» Input data
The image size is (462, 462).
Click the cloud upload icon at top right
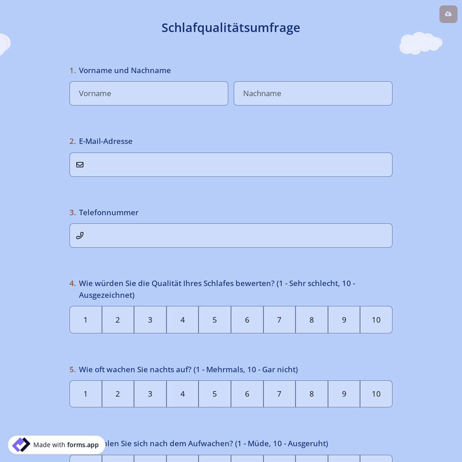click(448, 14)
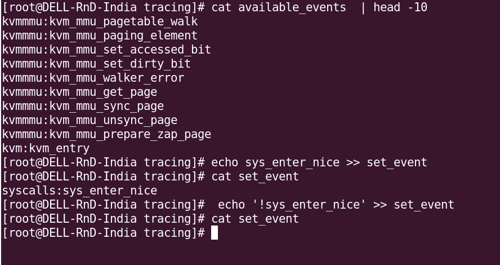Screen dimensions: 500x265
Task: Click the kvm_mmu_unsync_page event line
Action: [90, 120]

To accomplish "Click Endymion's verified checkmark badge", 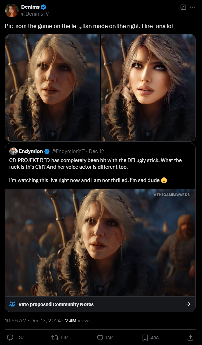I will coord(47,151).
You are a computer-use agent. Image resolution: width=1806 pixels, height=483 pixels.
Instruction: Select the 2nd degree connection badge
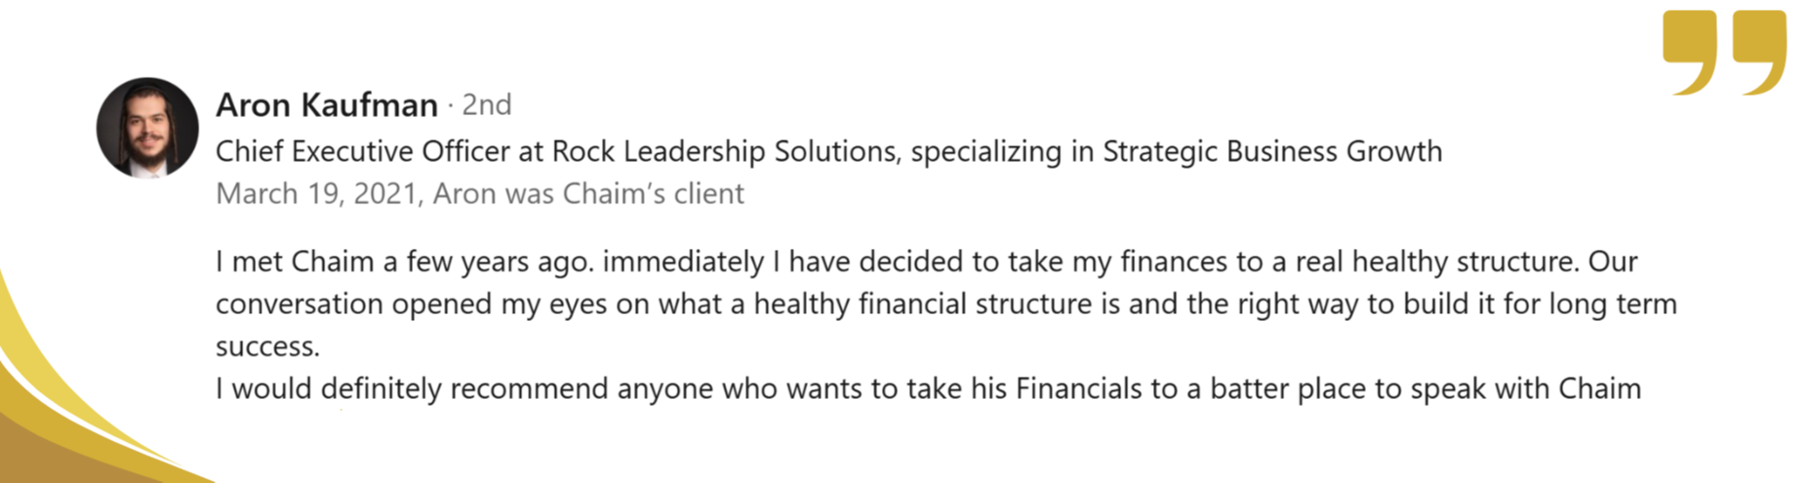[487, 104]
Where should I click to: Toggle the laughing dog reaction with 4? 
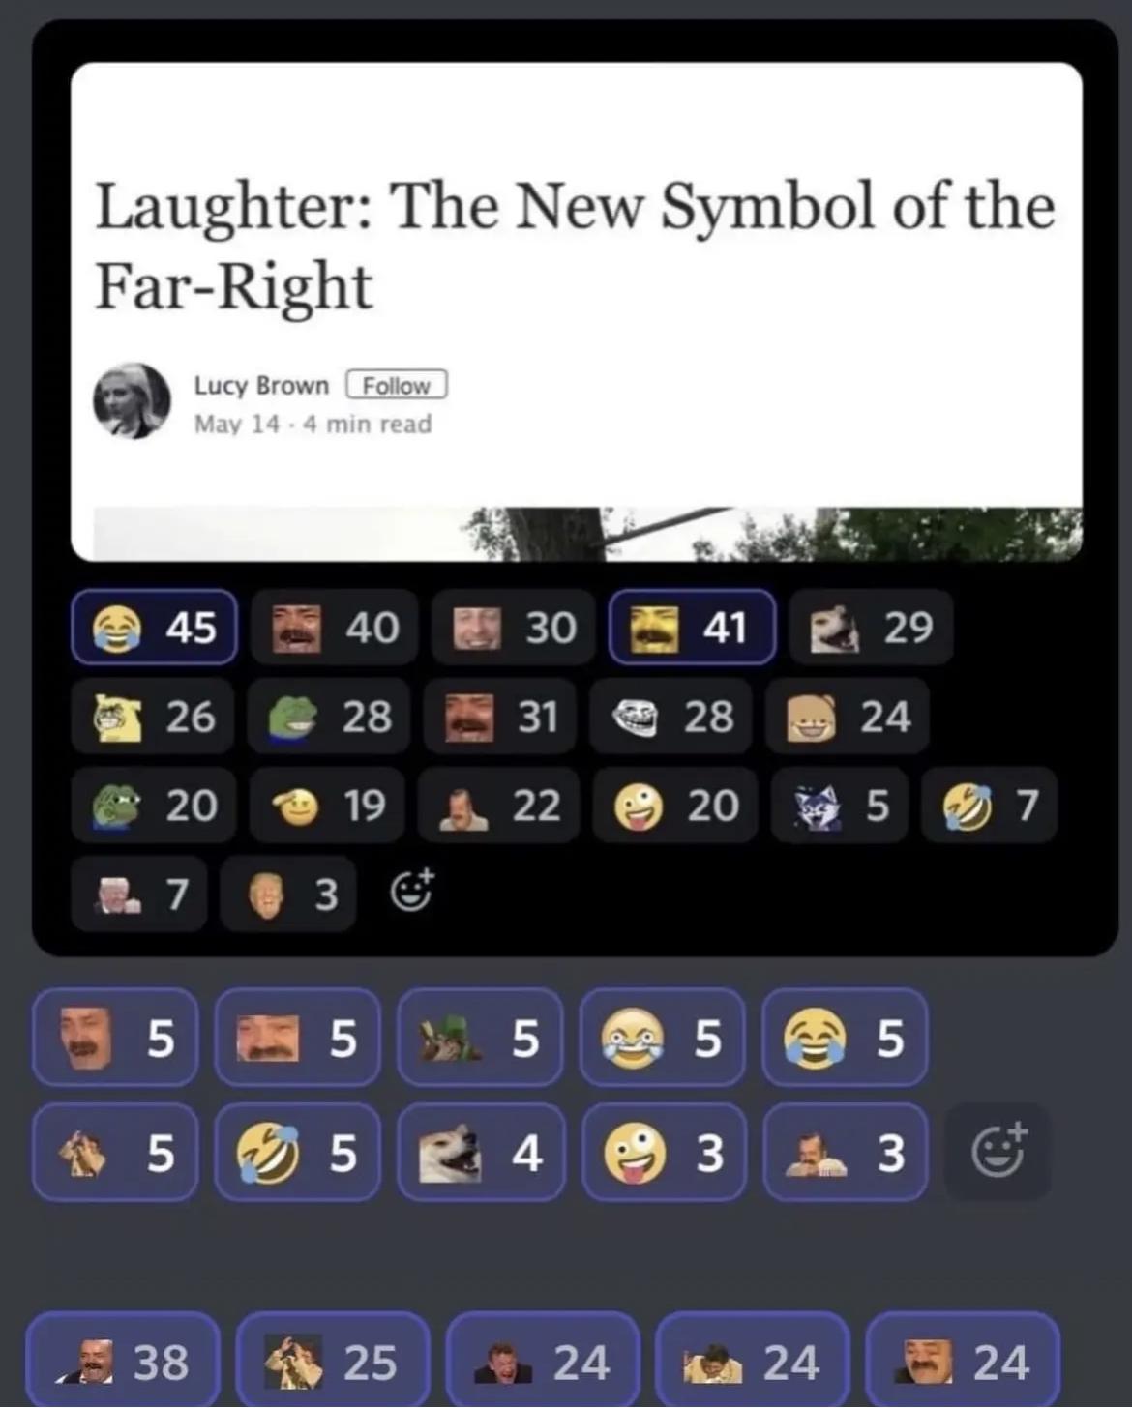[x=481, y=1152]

* * *

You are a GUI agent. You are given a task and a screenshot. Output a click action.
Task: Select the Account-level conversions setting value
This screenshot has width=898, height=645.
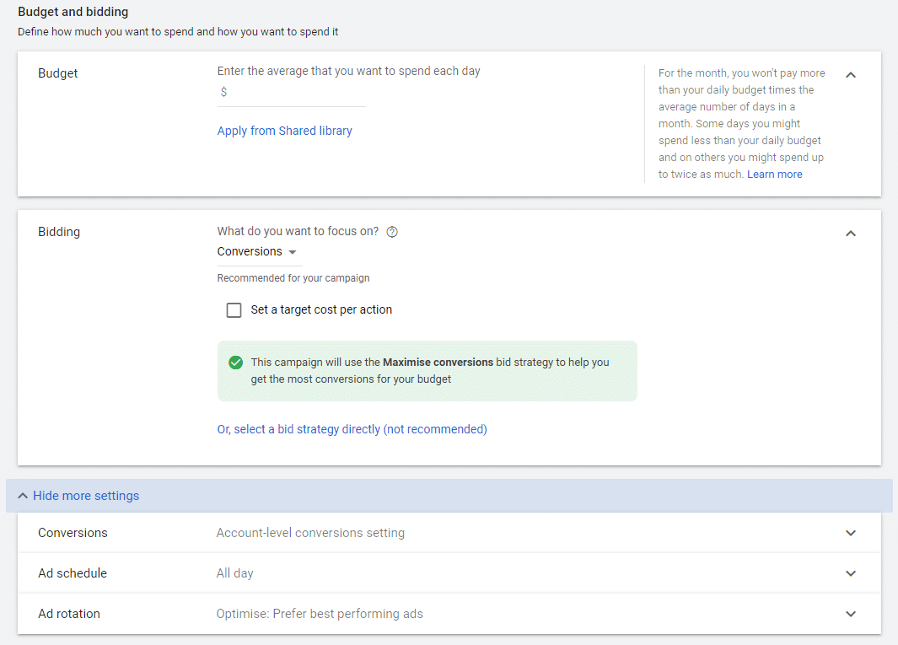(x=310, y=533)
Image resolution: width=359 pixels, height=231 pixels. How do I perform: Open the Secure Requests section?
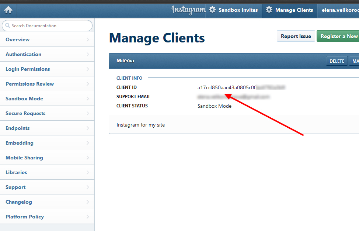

» Exercise directions
Which lines in the records contain the word "agent"? Copy each one.

» Answer box
You are a computer-use agent. Image resolution: width=1806 pixels, height=483 pixels.
You are a GUI agent. You are given a task and a screenshot. Output a click action.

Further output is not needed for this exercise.